Bio
JM Huscher does not believe that poetry is for wussies.
Sometimes "slamming" under the moniker Johnny Tornado, JM has presented high-energy performances and writing workshops in over 20 states. He was a member of Omaha's 2005, 2006, and 2007 National Poetry Slam teams and represented Nebraska at the Individual World Poetry Slam twice (in 2006 and 2007). The Omaha Entertainment Awards named him the 2006 Slam Poet of the Year after he won consecutive Omaha City Grand Slam Championship titles and set a new record for season wins. He was also a compiling editor and contributor for Slamma Lamma Ding Dong (an anthology by 35 of Nebraska's slam poets) which won the Nebraska Foundation for the Book award for Anthology of the Year in 2006. He was Lincoln, Nebraska's first Slammaster and a founder of the Nebraska Writer's Collective, a 501 (c) existing to promote the writing and enjoyment of poetry in Nebraska. JM currently lives in Davis, California, where he works as a job coach for individuals with mental disabilities.
I was born in Lincoln, Nebraska, and raised in a small town a few hours north of there. It was the 80s. Our president was an actor (some things never change), and I had a flat top and several pink shirts. By the end of the decade, The Germans were taking sledgehammers to concrete walls, Chinese students were standing up to tanks, and my parents and I were packing up all of our belongings to move to Budapest, Hungary.
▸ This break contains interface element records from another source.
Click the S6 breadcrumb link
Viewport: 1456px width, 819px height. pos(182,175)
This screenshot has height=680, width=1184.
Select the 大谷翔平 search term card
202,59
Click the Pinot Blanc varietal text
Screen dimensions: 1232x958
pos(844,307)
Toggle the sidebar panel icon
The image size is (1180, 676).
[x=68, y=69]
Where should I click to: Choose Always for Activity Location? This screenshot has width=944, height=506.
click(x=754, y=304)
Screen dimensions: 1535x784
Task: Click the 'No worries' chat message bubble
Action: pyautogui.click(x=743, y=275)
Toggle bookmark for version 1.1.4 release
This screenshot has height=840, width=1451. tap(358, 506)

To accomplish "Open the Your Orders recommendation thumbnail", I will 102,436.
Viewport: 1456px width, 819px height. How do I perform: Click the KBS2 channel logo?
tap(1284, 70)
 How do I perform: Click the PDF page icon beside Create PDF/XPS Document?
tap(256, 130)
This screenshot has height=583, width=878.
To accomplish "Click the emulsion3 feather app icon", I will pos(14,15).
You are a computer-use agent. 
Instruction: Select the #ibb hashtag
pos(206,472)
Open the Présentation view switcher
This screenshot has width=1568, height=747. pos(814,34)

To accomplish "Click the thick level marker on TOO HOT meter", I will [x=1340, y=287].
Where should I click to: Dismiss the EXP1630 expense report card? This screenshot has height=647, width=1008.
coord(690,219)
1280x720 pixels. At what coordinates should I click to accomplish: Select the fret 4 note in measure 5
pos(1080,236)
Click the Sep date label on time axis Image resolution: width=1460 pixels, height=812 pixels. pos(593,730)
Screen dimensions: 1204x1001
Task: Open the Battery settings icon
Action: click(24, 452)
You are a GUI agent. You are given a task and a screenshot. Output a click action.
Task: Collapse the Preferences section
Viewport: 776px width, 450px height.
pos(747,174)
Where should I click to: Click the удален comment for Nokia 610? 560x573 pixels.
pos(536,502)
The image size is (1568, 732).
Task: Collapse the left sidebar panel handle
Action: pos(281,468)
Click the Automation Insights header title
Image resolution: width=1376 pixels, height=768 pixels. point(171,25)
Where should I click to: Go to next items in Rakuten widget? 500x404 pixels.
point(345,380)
They put me right into a Hungarian public school straight away. I didn't speak the language at all, so for 8 hours a day I sat and read (lots of Hardy Boys and spy novels). When I got bored with reading, I would write. I had notebooks full of long epic stories about me kissing girls and escaping from the bad guys who did not want me to kiss the girls. Unfortunately, most of these notebooks are still intact. I eventually picked up Hungarian, and was taking on a full course load and speaking fluently before we moved back to the states in 1997.
I finished high school and decided to go to the University of Nebraska Lincoln where, as a full-time nerd, I devoted my life to discovering just how little fun someone can have while attending a college (just kidding...sort of). I helped found a writers group at the University called Saint Zero (since disbanded), and dabbled in journalism where I won a few awards for some opinion columns I wrote. I made some good friends, and caused a small amount of ruckus on my way through UNL.
[Tangent: I bought my first LP my sophomore year of college. It was a horrible techno record, which I sold to a dude who never paid me for it. In spite of this rocky beginning, thus began the vinyl addiction that is slowly taking over my life.]
Before I got my degree, I did a bunch of undergraduate thesis research on "Literacy vs. Orality" (basically, the difference between reading and listening). That was when I first heard about Slam Poetry--this aural art form that was supposedly taking the nation by storm. Even after visiting the National Poetry Slam in 2004, I didn't really feel like this was something I would ever want to do. I just enjoyed listening.
This thing just goes on forever, doesn't it?
I graduated with a BA in Writing and Rhetoric (i.e. arguing) and immediately flung myself into a miserable career at a publishing company where I slowly moved up the chain and became an Assistant Editor. I was selling my soul one paycheck at a time and generally running headlong into what Thoreau would have called a lifetime of "quiet desperation," when, on one fateful evening, I saw an old friend at a coffee shop. He (Dan Leamen) asked me to come to a slam, and I did. Simple as that.
I was really impressed with the opportunity writers were given to connect with their audience and the energy that happened there. Dan convinced me to slam the next month, and thus was born one of the more notorious slam poetry duos around. Dan and I still regularly workshop and perform together.
I decided to become a teacher, so I went back to school. I'm a year away from my first job as a teacher (as I write this), and very much looking forward to a meaningful career as an educator. I also helped start (and currently run) a slam in Lincoln, Nebraska. If you want, you can come visit me there. I'm real friendly. Honest.
I suppose that's as good of a place as any to stop.